FDA Approves New Vitiligo Treatment, Bolstering Incyte’s Dermatology Business
The Food and Drug Administration has approved a first-of-its-kind treatment for vitiligo, a condition that causes patches of discoloration on the skin and, currently, has few other therapeutic options.
The treatment, known as ruxolitinib, is now the only one approved in the U.S. to repigment skin in people with the most common, “nonsegmental” form of vitiligo. Incyte, the Delaware-based company that developed ruxolitinib, said the FDA based its decision on two clinical trials that each enrolled a few hundred participants and found the drug significantly improved repigmentation in the face and body.
For the treatment of vitiligo, Incyte formulated ruxolitinib as a topical cream, which it plans to sell under the brand name Opzelura. An oral version of the drug, called Jakafi, has been on the U.S. market for more than a decade, approved for use in a couple bone marrow diseases as well as a condition that can occur after a patient receives a stem cell transplant.
Light therapy and ointments meant for eczema are commonly used to treat vitiligo. But healthcare professionals argue that more options are needed. In a statement provided by Incyte, David Rosmarin, vice chair of research and education in the Tufts Medical Center’s dermatology department, called vitiligo “unpredictable” and “particularly difficult to treat.”
“There have been no FDA-approved therapies available to date and the approval of Opzelura therefore marks a significant milestone,” said Rosmarin, who’s also been involved with studies evaluating ruxolitinib’s effectiveness against vitiligo.

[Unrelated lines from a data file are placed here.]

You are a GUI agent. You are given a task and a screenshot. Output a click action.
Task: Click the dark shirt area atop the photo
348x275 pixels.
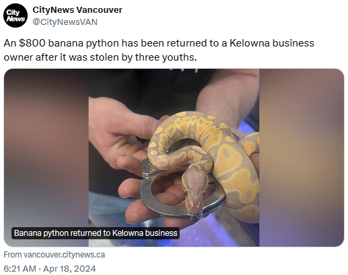click(x=148, y=90)
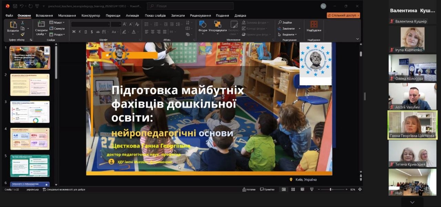Toggle bold formatting Ж
Viewport: 441px width, 207px height.
click(x=74, y=32)
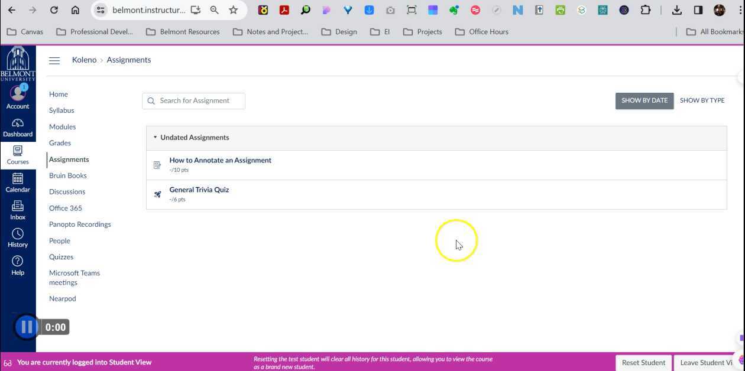Switch assignments view to SHOW BY TYPE
The width and height of the screenshot is (745, 371).
[702, 100]
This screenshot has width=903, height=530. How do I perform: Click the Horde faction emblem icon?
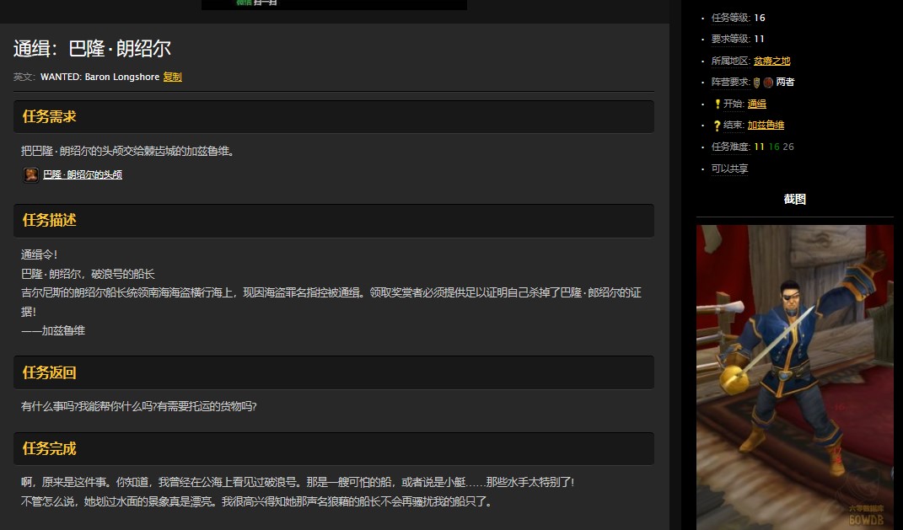coord(768,83)
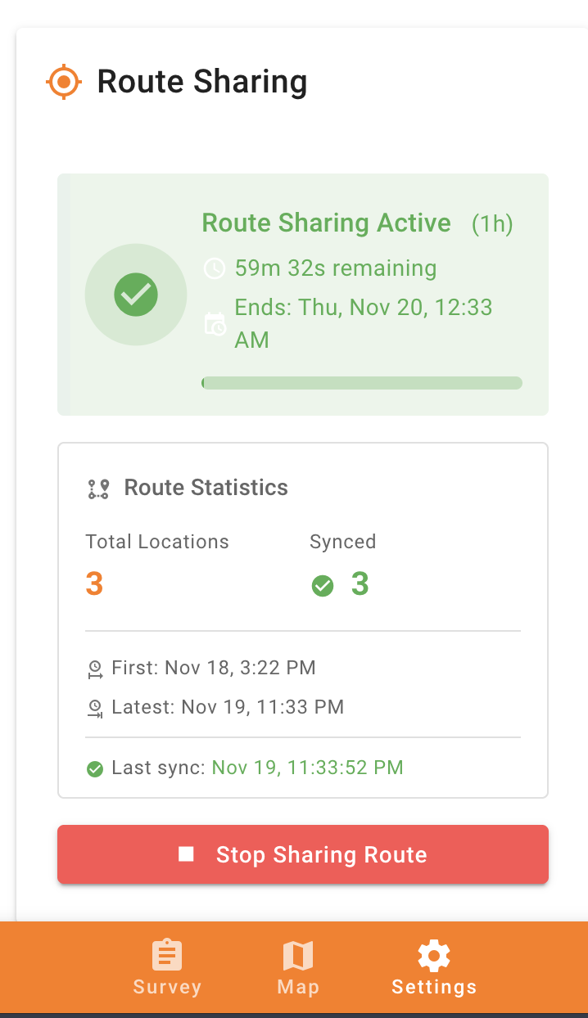Click the session progress bar
588x1018 pixels.
(362, 382)
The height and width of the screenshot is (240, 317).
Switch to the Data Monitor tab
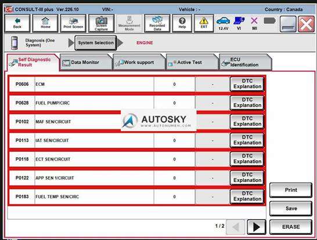85,63
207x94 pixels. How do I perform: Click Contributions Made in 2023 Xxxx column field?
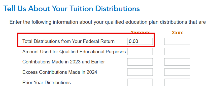(x=177, y=62)
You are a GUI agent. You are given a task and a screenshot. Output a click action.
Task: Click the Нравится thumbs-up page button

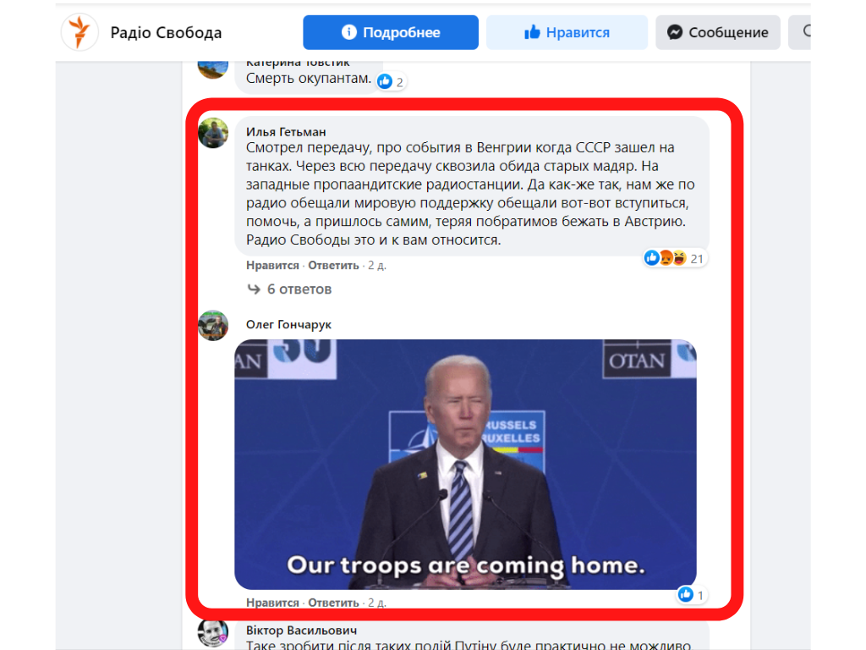(567, 33)
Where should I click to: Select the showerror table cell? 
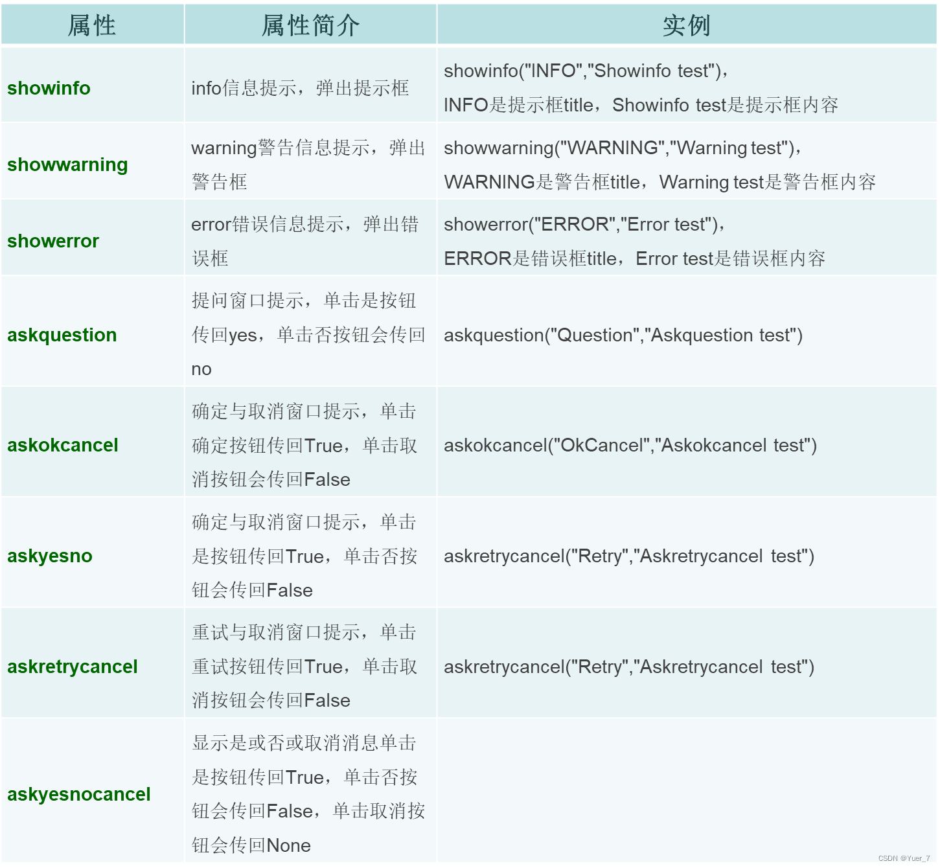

In December, the FDA accepted Incyte’s application for Opzelura and agreed to give it an expedited review. A verdict was expected by April — but in mid-March, Incyte disclosed the agency needed more time to conduct its review and set a new decision deadline of July 18.
Brian Abrahams, an analyst at the investment firm RBC Capital Markets, wrote in a note to clients Monday that his team believed some concerns had arose after this delay. That’s partially because ruxolitinib blocks a type of immune system-regulating protein known as a JAK, and, in recent years, drug agencies have taken issue with the safety of JAK inhibitors developed by Pfizer, Eli Lilly, and others.
The worry among investors, according to Abrahams, was that even though Opzelura appeared safe and effective against vitiligo, the FDA “might be overly cautious in a more cosmetically-oriented indication given their historical scrutiny” of JAK drugs.
Still, Abrahams wrote that Wall Street generally expected approval. With that now in hand, the RBC team expects the approval will add more than $300 million in annual Opzelura sales, providing an “important step” toward the drug becoming a blockbuster product. Last September, the FDA handed Opzelura its first-ever approval, clearing the cream as a treatment for eczema.
Incyte’s share price was up 2%, to around $80.50, in late Tuesday morning trading.